Items from a dataset
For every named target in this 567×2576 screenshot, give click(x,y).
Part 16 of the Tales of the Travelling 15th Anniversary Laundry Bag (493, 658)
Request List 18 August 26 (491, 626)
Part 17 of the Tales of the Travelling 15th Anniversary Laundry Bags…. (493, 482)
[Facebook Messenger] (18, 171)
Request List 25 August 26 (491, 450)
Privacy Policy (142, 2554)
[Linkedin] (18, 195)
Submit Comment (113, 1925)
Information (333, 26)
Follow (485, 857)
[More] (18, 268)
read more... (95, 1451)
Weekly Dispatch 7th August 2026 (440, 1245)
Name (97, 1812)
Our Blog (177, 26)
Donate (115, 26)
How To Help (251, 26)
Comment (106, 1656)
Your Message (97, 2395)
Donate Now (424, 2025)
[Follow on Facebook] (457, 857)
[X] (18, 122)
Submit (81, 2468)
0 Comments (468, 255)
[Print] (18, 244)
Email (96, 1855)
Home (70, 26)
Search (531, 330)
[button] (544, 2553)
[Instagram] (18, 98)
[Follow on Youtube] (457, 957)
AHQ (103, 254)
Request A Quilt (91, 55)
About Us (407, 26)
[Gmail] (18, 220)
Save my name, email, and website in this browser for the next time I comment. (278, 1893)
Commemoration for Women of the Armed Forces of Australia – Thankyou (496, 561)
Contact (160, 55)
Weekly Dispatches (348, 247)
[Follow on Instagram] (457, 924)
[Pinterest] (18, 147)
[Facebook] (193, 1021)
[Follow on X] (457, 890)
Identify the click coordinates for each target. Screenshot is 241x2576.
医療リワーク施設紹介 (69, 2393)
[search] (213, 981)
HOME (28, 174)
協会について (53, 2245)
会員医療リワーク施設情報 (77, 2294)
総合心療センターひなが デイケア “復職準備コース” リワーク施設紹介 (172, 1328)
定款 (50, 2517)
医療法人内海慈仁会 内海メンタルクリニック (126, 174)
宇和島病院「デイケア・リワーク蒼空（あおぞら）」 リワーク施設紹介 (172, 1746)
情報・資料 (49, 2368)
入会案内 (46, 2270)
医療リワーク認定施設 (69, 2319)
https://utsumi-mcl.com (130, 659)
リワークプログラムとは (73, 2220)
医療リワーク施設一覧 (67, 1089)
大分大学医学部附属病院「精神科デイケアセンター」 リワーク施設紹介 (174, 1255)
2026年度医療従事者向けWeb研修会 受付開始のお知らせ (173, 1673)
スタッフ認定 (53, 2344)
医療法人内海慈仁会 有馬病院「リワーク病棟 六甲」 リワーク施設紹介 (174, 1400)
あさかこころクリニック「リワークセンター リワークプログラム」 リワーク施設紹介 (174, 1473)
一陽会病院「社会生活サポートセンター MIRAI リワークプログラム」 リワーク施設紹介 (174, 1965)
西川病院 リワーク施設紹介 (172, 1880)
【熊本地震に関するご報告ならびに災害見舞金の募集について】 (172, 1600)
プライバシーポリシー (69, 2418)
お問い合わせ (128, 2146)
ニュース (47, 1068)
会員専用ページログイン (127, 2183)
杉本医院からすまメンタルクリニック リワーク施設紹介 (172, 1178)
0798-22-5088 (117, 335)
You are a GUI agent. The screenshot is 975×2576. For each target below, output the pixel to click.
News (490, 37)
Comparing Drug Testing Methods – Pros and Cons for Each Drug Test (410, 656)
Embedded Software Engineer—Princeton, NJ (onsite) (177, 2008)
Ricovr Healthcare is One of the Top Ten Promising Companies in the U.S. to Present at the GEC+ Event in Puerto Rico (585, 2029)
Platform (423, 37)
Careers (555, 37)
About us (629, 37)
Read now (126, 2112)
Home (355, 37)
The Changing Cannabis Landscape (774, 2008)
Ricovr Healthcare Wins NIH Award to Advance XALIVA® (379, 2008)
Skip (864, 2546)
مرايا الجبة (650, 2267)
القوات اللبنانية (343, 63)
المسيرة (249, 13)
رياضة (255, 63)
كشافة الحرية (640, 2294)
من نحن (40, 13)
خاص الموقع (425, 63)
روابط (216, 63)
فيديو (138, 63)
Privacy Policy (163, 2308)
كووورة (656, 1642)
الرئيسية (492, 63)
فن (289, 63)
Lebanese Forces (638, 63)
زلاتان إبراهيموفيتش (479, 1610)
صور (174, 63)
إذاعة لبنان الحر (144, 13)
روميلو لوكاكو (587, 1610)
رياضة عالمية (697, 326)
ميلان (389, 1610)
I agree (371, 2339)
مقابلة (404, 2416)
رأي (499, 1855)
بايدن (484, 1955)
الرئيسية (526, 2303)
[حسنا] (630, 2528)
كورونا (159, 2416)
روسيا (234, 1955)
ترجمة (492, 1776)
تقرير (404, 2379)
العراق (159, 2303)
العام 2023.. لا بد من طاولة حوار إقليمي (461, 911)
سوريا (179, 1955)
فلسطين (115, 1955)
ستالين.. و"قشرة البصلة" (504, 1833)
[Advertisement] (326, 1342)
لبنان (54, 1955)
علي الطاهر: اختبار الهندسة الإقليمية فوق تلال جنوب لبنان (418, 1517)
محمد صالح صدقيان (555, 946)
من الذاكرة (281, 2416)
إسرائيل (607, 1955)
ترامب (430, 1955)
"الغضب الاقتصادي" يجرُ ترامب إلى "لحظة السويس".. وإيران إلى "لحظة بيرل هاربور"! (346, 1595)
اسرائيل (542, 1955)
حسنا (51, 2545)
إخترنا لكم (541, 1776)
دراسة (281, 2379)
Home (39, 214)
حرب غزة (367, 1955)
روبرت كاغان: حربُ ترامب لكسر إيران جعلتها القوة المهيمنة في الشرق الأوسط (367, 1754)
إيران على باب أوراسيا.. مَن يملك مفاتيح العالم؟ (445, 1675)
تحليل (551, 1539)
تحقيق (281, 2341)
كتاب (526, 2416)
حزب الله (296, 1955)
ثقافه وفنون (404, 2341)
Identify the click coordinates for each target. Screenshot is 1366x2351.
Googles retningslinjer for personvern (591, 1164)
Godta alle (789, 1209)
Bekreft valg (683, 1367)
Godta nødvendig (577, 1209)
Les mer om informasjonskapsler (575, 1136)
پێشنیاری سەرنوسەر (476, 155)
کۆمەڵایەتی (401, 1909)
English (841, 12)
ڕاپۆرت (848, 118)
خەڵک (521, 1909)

Activity >> Provide a faithful, complete copy of the entries above.

Solution for this exercise >>
For every named target in this 567×2576 screenshot, give click(x,y).
Part 16 of the Tales of the Travelling 15th Anniversary Laundry Bag (493, 658)
Request List 18 August 26 (491, 626)
Part 17 of the Tales of the Travelling 15th Anniversary Laundry Bags…. (493, 482)
[Facebook Messenger] (18, 171)
Request List 25 August 26 (491, 450)
Privacy Policy (142, 2554)
[Linkedin] (18, 195)
Submit Comment (113, 1925)
Information (333, 26)
Follow (485, 857)
[More] (18, 268)
read more... (95, 1451)
Weekly Dispatch 7th August 2026 (440, 1245)
Name (97, 1812)
Our Blog (177, 26)
Donate (115, 26)
How To Help (251, 26)
Comment (106, 1656)
Your Message (97, 2395)
Donate Now (424, 2025)
[Follow on Facebook] (457, 857)
[X] (18, 122)
Submit (81, 2468)
0 Comments (468, 255)
[Print] (18, 244)
Email (96, 1855)
Home (70, 26)
Search (531, 330)
[button] (544, 2553)
[Instagram] (18, 98)
[Follow on Youtube] (457, 957)
AHQ (103, 254)
Request A Quilt (91, 55)
About Us (407, 26)
[Gmail] (18, 220)
Save my name, email, and website in this browser for the next time I comment. (278, 1893)
Commemoration for Women of the Armed Forces of Australia – Thankyou (496, 561)
Contact (160, 55)
Weekly Dispatches (348, 247)
[Follow on Instagram] (457, 924)
[Pinterest] (18, 147)
[Facebook] (193, 1021)
[Follow on X] (457, 890)
Identify the click coordinates for each target. Screenshot is 241x2576.
医療リワーク施設紹介 (69, 2393)
[search] (213, 981)
HOME (28, 174)
協会について (53, 2245)
会員医療リワーク施設情報 (77, 2294)
総合心療センターひなが デイケア “復職準備コース” リワーク施設紹介 (172, 1328)
定款 (50, 2517)
医療法人内海慈仁会 内海メンタルクリニック (126, 174)
宇和島病院「デイケア・リワーク蒼空（あおぞら）」 リワーク施設紹介 (172, 1746)
情報・資料 (49, 2368)
入会案内 (46, 2270)
医療リワーク認定施設 (69, 2319)
https://utsumi-mcl.com (130, 659)
リワークプログラムとは (73, 2220)
医療リワーク施設一覧 (67, 1089)
大分大学医学部附属病院「精神科デイケアセンター」 リワーク施設紹介 (174, 1255)
2026年度医療従事者向けWeb研修会 受付開始のお知らせ (173, 1673)
スタッフ認定 (53, 2344)
医療法人内海慈仁会 有馬病院「リワーク病棟 六甲」 リワーク施設紹介 (174, 1400)
あさかこころクリニック「リワークセンター リワークプログラム」 リワーク施設紹介 (174, 1473)
一陽会病院「社会生活サポートセンター MIRAI リワークプログラム」 リワーク施設紹介 (174, 1965)
西川病院 リワーク施設紹介 (172, 1880)
【熊本地震に関するご報告ならびに災害見舞金の募集について】 (172, 1600)
プライバシーポリシー (69, 2418)
お問い合わせ (128, 2146)
ニュース (47, 1068)
会員専用ページログイン (127, 2183)
杉本医院からすまメンタルクリニック リワーク施設紹介 (172, 1178)
0798-22-5088 (117, 335)
You are a GUI agent. The screenshot is 975×2576. For each target below, output the pixel to click.
News (490, 37)
Comparing Drug Testing Methods – Pros and Cons for Each Drug Test (410, 656)
Embedded Software Engineer—Princeton, NJ (onsite) (177, 2008)
Ricovr Healthcare is One of the Top Ten Promising Companies in the U.S. to Present at the GEC+ Event in Puerto Rico (585, 2029)
Platform (423, 37)
Careers (555, 37)
About us (629, 37)
Read now (126, 2112)
Home (355, 37)
The Changing Cannabis Landscape (774, 2008)
Ricovr Healthcare Wins NIH Award to Advance XALIVA® (379, 2008)
Skip (864, 2546)
مرايا الجبة (650, 2267)
القوات اللبنانية (343, 63)
المسيرة (249, 13)
رياضة (255, 63)
كشافة الحرية (640, 2294)
من نحن (40, 13)
خاص الموقع (425, 63)
روابط (216, 63)
فيديو (138, 63)
Privacy Policy (163, 2308)
كووورة (656, 1642)
الرئيسية (492, 63)
فن (289, 63)
Lebanese Forces (638, 63)
زلاتان إبراهيموفيتش (479, 1610)
صور (174, 63)
إذاعة لبنان الحر (144, 13)
روميلو لوكاكو (587, 1610)
رياضة عالمية (697, 326)
ميلان (389, 1610)
I agree (371, 2339)
مقابلة (404, 2416)
رأي (499, 1855)
بايدن (484, 1955)
الرئيسية (526, 2303)
[حسنا] (630, 2528)
كورونا (159, 2416)
روسيا (234, 1955)
ترجمة (492, 1776)
تقرير (404, 2379)
العراق (159, 2303)
العام 2023.. لا بد من طاولة حوار إقليمي (461, 911)
سوريا (179, 1955)
فلسطين (115, 1955)
ستالين.. و"قشرة البصلة" (504, 1833)
[Advertisement] (326, 1342)
لبنان (54, 1955)
علي الطاهر: اختبار الهندسة الإقليمية فوق تلال جنوب لبنان (418, 1517)
محمد صالح صدقيان (555, 946)
من الذاكرة (281, 2416)
إسرائيل (607, 1955)
ترامب (430, 1955)
"الغضب الاقتصادي" يجرُ ترامب إلى "لحظة السويس".. وإيران إلى "لحظة بيرل هاربور"! (346, 1595)
اسرائيل (542, 1955)
حسنا (51, 2545)
إخترنا لكم (541, 1776)
دراسة (281, 2379)
Home (39, 214)
حرب غزة (367, 1955)
روبرت كاغان: حربُ ترامب لكسر إيران جعلتها القوة المهيمنة في الشرق الأوسط (367, 1754)
إيران على باب أوراسيا.. مَن يملك مفاتيح العالم؟ (445, 1675)
تحليل (551, 1539)
تحقيق (281, 2341)
كتاب (526, 2416)
حزب الله (296, 1955)
ثقافه وفنون (404, 2341)
Identify the click coordinates for each target. Screenshot is 1366x2351.
Googles retningslinjer for personvern (591, 1164)
Godta alle (789, 1209)
Bekreft valg (683, 1367)
Godta nødvendig (577, 1209)
Les mer om informasjonskapsler (575, 1136)
پێشنیاری سەرنوسەر (476, 155)
کۆمەڵایەتی (401, 1909)
English (841, 12)
ڕاپۆرت (848, 118)
خەڵک (521, 1909)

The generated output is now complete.